Pathological contributors to organ damage and mortality in systemic sclerosis: a nationwide matched case-control study

Background

Mortality is increased in systemic sclerosis (SSc), including a 10–15-fold increase in sudden cardiac death. Limited histopathology data exist to understand the pathogenesis of this excess. This study aimed to compare heart, lung and renal histopathology at autopsy between SSc and controls.

Methods

A matched case-control study was performed using autopsy data from the Australian National Coronial Information System. SSc cases were selected via keyword search, and age- and sex-matched to controls identified from motor vehicle accidents. Cause of death, antemortem comorbidities and autopsy findings were extracted. Odds ratios were calculated with 95 % confidence intervals (CI).

Findings

Fifty-nine SSc cases (64 years, 81 % female) were matched to 59 controls (62 years, 81 % female). Myocardial fibrosis was 11-times more common in SSc (95 %CI 4–29, p < 0.01), inflammation 39-times more common (95 %CI 2–672, p = 0.01) and small vessel vasculopathy 27-times more common (95 %CI 2–485, p = 0.02), despite no difference in epicardial coronary artery disease (p = 0.24). Two-thirds of SSc cases had myocardial fibrosis with no identifiable secondary cause (e.g., coronary/valvular lesions). Pulmonary fibrosis, inflammation and vasculopathy ranged from 23 to 100-times more common in SSc.

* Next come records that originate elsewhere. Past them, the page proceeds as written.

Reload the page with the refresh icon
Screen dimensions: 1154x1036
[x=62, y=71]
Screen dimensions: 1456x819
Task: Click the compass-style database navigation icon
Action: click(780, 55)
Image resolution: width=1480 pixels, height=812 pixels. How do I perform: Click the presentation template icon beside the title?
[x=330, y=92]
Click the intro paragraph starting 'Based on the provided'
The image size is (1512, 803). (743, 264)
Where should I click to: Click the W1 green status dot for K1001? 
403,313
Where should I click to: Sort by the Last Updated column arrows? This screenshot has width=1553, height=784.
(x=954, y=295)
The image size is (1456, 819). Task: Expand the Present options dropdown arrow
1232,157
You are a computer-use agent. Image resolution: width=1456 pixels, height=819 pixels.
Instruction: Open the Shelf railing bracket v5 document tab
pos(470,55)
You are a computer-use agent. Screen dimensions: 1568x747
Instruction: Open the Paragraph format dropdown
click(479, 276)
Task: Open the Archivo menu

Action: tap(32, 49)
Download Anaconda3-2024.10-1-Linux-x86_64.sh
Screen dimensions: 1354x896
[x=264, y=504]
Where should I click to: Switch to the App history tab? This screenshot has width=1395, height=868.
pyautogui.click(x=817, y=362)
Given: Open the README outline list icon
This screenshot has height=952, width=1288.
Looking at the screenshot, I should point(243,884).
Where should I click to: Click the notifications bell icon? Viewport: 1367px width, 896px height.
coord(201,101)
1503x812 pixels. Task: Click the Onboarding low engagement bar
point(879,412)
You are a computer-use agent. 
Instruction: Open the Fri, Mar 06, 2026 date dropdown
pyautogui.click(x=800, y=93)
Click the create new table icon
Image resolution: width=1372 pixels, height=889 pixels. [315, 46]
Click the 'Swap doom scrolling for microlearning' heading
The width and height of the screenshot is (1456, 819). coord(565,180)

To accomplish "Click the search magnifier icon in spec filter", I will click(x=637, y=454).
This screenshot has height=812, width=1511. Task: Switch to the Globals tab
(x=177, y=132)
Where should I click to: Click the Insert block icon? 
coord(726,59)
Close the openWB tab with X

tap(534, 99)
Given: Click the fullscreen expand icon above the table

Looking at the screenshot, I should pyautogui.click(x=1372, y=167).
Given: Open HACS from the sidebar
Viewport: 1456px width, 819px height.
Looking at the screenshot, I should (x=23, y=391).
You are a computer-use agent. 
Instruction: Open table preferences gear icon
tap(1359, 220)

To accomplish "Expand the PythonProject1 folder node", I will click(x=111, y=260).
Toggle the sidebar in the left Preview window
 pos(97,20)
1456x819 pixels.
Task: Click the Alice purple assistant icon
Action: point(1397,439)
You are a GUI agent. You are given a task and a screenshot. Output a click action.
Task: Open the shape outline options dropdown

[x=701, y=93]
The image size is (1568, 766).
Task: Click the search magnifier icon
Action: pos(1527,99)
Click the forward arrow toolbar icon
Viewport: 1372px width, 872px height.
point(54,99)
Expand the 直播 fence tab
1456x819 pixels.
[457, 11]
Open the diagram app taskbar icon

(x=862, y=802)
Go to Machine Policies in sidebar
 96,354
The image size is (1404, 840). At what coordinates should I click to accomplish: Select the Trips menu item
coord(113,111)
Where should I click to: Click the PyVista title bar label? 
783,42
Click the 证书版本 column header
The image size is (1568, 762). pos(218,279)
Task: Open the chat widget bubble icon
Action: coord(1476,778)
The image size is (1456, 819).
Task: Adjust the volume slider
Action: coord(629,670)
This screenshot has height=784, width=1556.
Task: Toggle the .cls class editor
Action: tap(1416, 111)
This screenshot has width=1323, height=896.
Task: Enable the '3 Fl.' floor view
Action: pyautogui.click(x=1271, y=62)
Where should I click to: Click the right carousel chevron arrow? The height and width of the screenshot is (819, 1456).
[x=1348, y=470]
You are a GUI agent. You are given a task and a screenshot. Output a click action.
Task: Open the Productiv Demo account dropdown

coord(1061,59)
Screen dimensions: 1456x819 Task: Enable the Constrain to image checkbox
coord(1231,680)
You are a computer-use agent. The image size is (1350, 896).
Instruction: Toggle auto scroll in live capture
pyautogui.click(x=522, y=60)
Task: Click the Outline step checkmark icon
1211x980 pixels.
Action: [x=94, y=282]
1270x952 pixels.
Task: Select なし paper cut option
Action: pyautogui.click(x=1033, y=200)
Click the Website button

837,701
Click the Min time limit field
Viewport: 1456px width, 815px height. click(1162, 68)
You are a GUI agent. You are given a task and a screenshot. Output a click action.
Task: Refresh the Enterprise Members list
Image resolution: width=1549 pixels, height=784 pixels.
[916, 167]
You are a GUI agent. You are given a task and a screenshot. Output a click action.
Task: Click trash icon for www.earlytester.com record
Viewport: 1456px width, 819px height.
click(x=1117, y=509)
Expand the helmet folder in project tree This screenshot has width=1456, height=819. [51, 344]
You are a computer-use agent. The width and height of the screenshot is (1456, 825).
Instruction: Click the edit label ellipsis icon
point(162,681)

Renal fibrosis/scarring, inflammation/infiltrates and vasculopathy were 3–6-times more common in SSc. Among SSc cases, combined pathologies (≥2 of fibrosis, inflammation or vasculopathy) were seen concurrently in 31 % of hearts, 41 % of lungs and 45 % of kidneys.

Interpretation

The high frequency of unexplained myocardial fibrosis in SSc provides insights into the mechanism of excess mortality and sudden cardiac death observed in SSc. This matched autopsy study demonstrates the mechanisms and complexity of organ damage in SSc, with 30–45 % of organs displaying multiple concurrent pathologies.